Recently, I took a call from a reporter looking for comments on the possibility of the University of Minnesota either disposing of the ACT as a standard of admission or diminishing its role dramatically. To be honest, I hadn’t been following any of the internal debate on the issue at the University or amongst its regents, but the issue comes as no surprise.

Once again, the clash between the equal opportunity provided by academic standards is clashing with the desire for more equal outcomes across various racial groups. Similar debates are taking place in other spheres of life as well, consider the Oscars as just one example.

Here is how the issue was initially framed for me by the reporter through e-mail, though the interview was actually by phone:

“A few University of Minnesota Regents have questioned whether ACT scores should continue to be an appropriate bench mark for admission standard. I’m curious about your guys’ thoughts on whether setting admissions standards based around ACT scores is fair, given that people of color tend to trail white students.”

The reality is that students of color are trailing white students in Minnesota. Below are the ACT scores of Minnesota’s class of 2015, broken out by race: 

According to ACT, out of a possible perfect score of 36, the average composite score for Black students in Minnesota is 17.6 for the class of 2015. For Minnesota Hispanic students, the average composite score is 19.8. And for White students, the average composite score is 23.7. That’s a big difference.

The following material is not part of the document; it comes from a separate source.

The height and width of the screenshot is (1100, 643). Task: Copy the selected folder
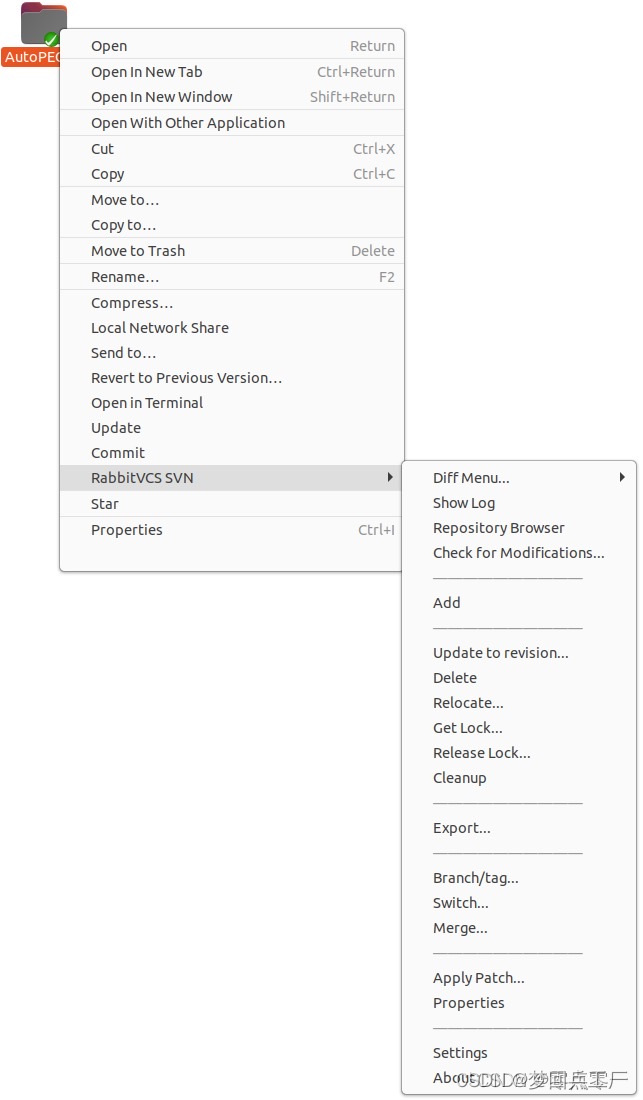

But the enormous difference in scores shouldn’t be a surprise when you consider the achievement gap between White students and their peers of color in Minnesota’s K-12 education system. The graduating class of 2015 took the final Minnesota Comprehensive Assessment (MCA) test for reading in 2013 when they were in the 10th grade. Minnesota’s final math assessment takes place in 11th grade, which would have occurred in 2014 for the graduating class of 2015.

For the graduating class of 2015, Minnesota’s Department of Education reveals a disparity in scores along racial lines in both reading and math proficiency in high school. Statewide, only 20% of Black juniors and 25% of Hispanic juniors were considered proficient in math in 2014. Meanwhile 56% of White juniors were considered proficient.  

When it comes to reading, the achievement gap between the races persists as well. For the graduating class of 2015 in Minnesota, 69% of White students were considered proficient in reading. But only 34% of Black students and 40% of Hispanic students in the same graduating class were considered proficient.

The ugly truth is that the disparities in ACT scores that are troubling some at the University of Minnesota are merely a reflection of the disparities in achievement taking place in Minnesota’s public, K-12 education system. The reason it is troubling to some is that it leads to unequal outcomes, making diversity goals much more difficult to hit.

If the University of Minnesota is seeking academic excellence first and using the ACT score as a major determiner of the eligibility of its Minnesota recruits, then based on the racial breakout of ACT scores shown above, there will be little diversity on campus because the K-12 system is failing to prepare students of color for college-level academics.

On the other hand, if the University seeks diversity first, then academics are quite likely to suffer as less students, particularly those of color, are likely to be able to compete at the college level. Again, the K-12 data provided by Minnesota’s Department of Education shows that there is a very small pool of minority students who are likely to be prepared for a college environment such as that provided by the University of Minnesota.

We can debate why there is an achievement gap between Whites and students of color in the K-12 system and, if the right problem is identified and if it is fixable, then we could see greater equality in academic outcomes. But that is not our reality.

The reality today is that a university can aim for academic excellence or diversity. The challenge of trying to do both can be seen in the University of Minnesota’s discussion of dropping the ACT in favor of diversity.

What, though, will come of higher learning and academic excellence if universities come to see diversity as their highest value?